Perche à selfie, dispositif retardateur, contrôle de l’appareil photo via internet, photomaton, bras robotique… la tendance à se photographier soi-même, à distance ou par le biais d’une interface n’est pas nouvelle et beaucoup s’y sont essayés avec talent, réussissant à transformer les contraintes de l’exercice en atouts esthétiques. Déjà, comme le relate l’ouvrage “Pages from the Glossies” consacré à ses plus éloquentes images de mode, Helmut Newton construisit une machine munie d’un moteur, d’un minuteur et d’un miroir permettant au mannequin de contrôler ses poses, avant de réaliser elle-même son portrait, pendant que le photographe star buvait des coups au café du coin.
Si le génie décalé du maître planait sur les autoportraits pris par sa “Mister Newton do-it-yourself pin-up machine”, on n’en dira pas autant des premiers résultats de ces shootings confinés. Composition banale, lumière plate, manque de piqué des images… pas encore de quoi s’esbaudir, même si certains articles de presse s’en chargent pour nous. A sa décharge, le phénomène, encore à ses balbutiements, n’a pas encore eu le temps de libérer son potentiel créatif.
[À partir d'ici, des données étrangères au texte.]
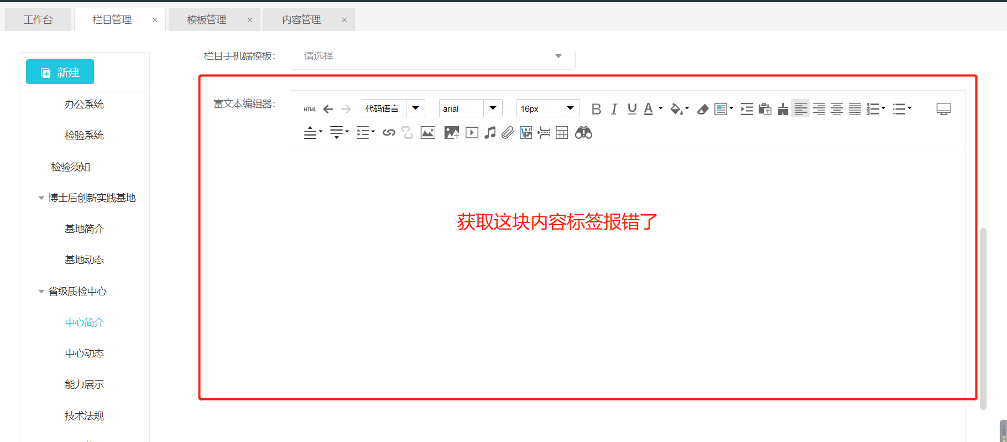Click the italic formatting icon
The image size is (1007, 442).
tap(614, 109)
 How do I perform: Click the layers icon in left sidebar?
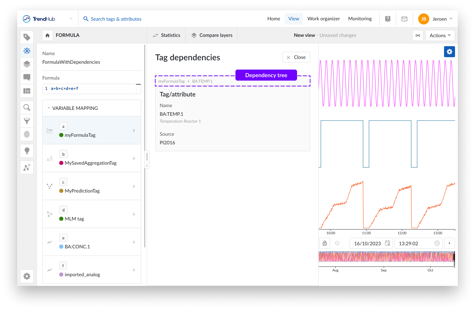[27, 64]
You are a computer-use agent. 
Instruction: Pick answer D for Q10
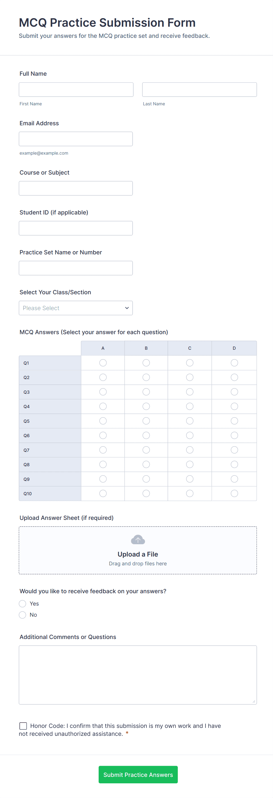coord(234,493)
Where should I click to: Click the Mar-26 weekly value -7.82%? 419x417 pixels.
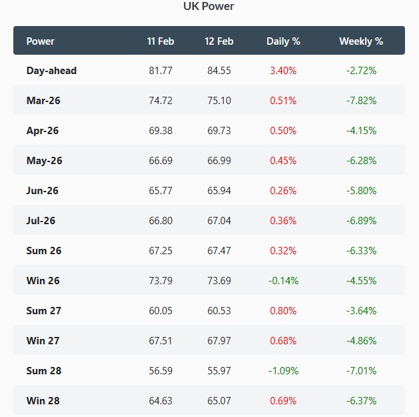tap(361, 101)
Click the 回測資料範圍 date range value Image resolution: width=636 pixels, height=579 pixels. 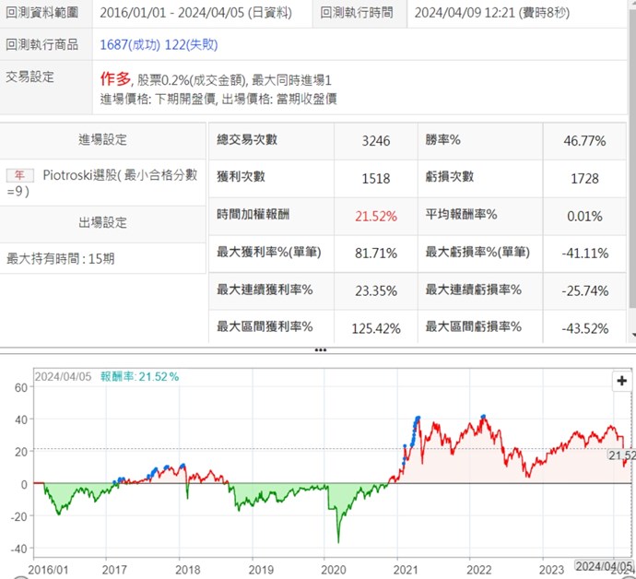[198, 13]
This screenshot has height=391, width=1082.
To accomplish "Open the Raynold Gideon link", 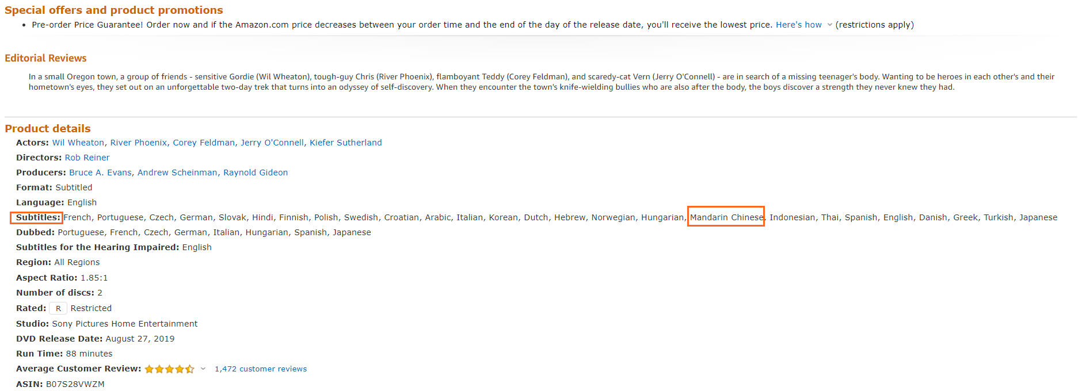I will 256,173.
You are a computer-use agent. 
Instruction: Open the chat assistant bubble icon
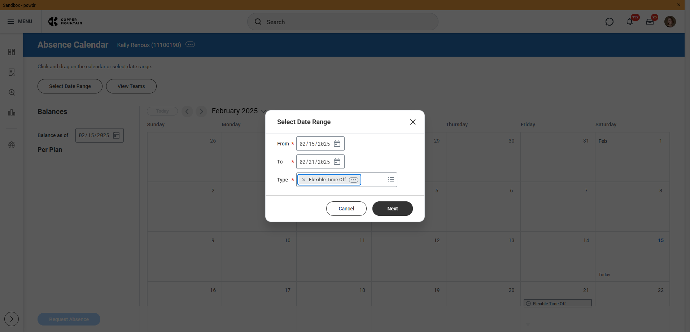coord(610,22)
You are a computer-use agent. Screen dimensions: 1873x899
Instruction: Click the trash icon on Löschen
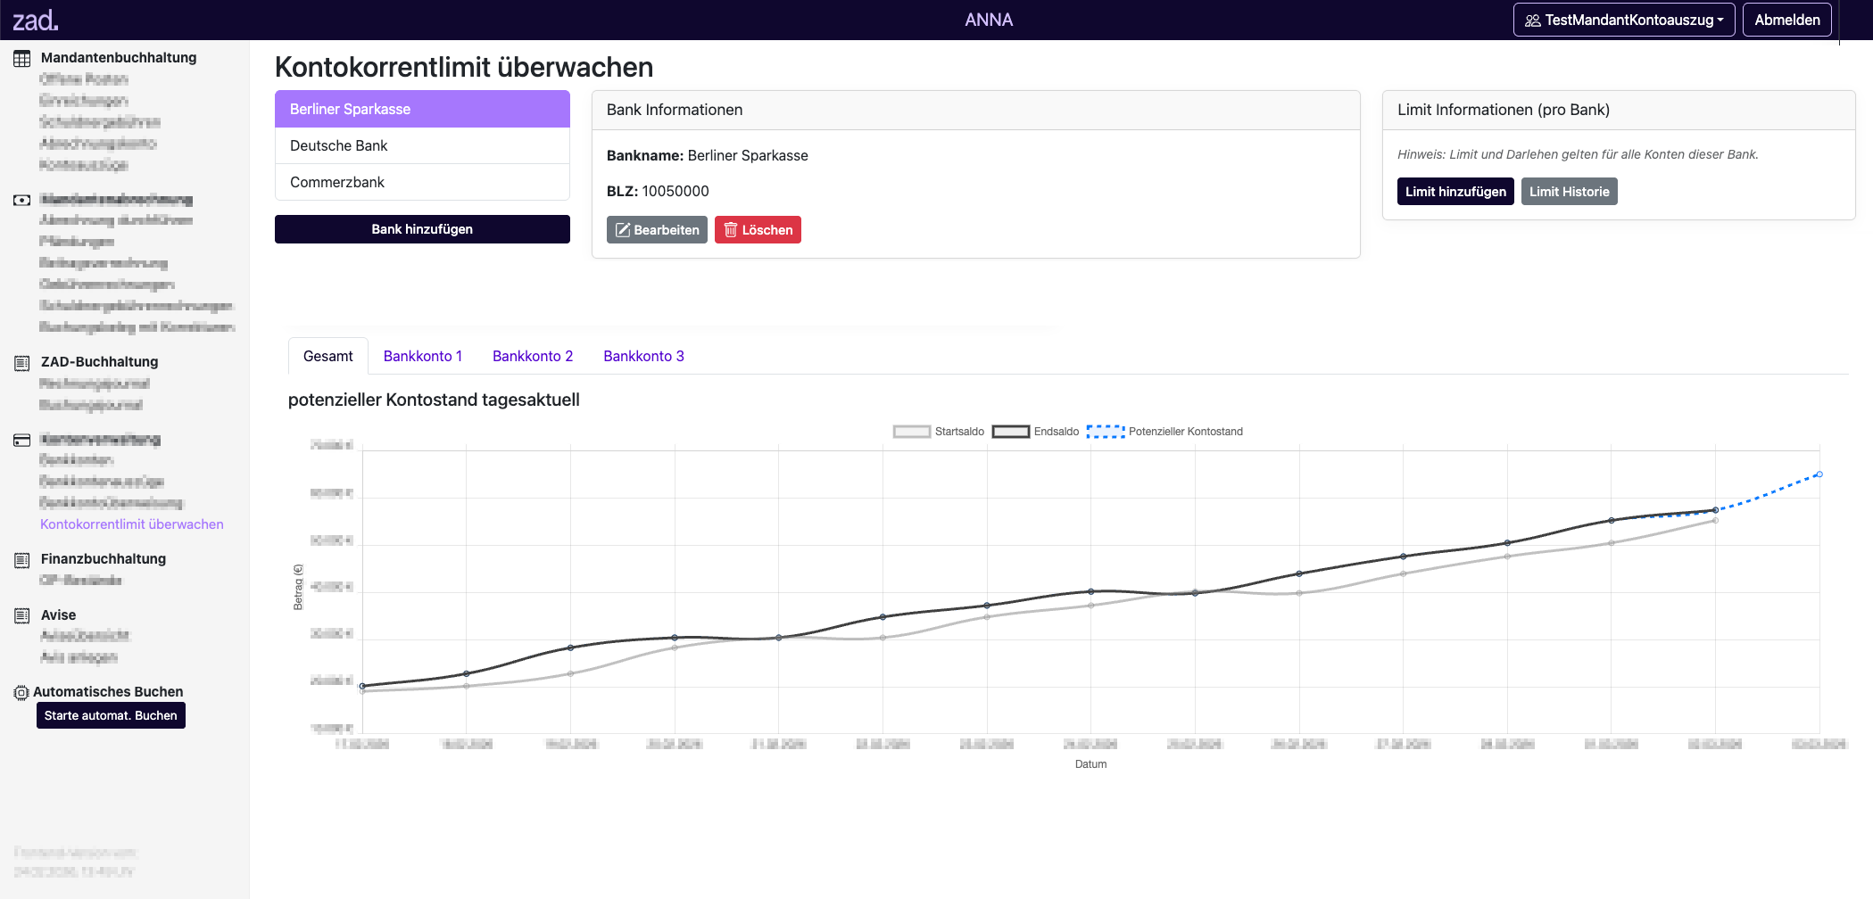(x=731, y=230)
Mais alors qu’une photographie de mode aux accents vernaculaire et aux intentions prosaïques ne cesse de monter en puissance depuis l’avènement des réseaux sociaux, l’émergence de ces premières séries de mode DIY soulève des interrogations sur un éventuel affaiblissement du rôle du photographe, du styliste et du makeup artist, de même que sur l’appauvrissement du langage photographique et de la capacité des spectateurs à apprécier ses différents points de vue.
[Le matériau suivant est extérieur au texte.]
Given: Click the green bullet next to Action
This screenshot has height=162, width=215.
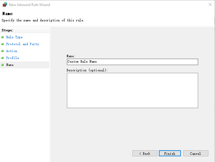Looking at the screenshot, I should point(2,51).
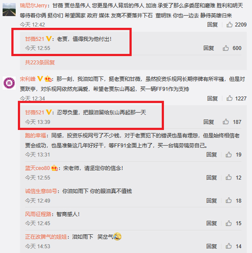Reply to 瑞尼尔Jerry's comment via 回复
Image resolution: width=252 pixels, height=253 pixels.
point(213,25)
Et si la tendance s’installe comme mentionné par Gigi Hadid sur son compte Instagram, évoquant “la nouvelle normalité trouvée par l’industrie de la mode”, on peut déjà commencer par questionner les risques sanitaires pris par les livreurs des colis contenant les vêtements destinés aux mannequins et la propension consumériste à pousser les internautes à continuer d’acheter des produits non essentiels, dans un contexte où, par exemple, l’entreprise d’e-commerce Amazon vient de se voir enjoindre, par voie judiciaire, de restreindre ses activités aux seuls produits alimentaires, d'hygiène et médicaux, en France.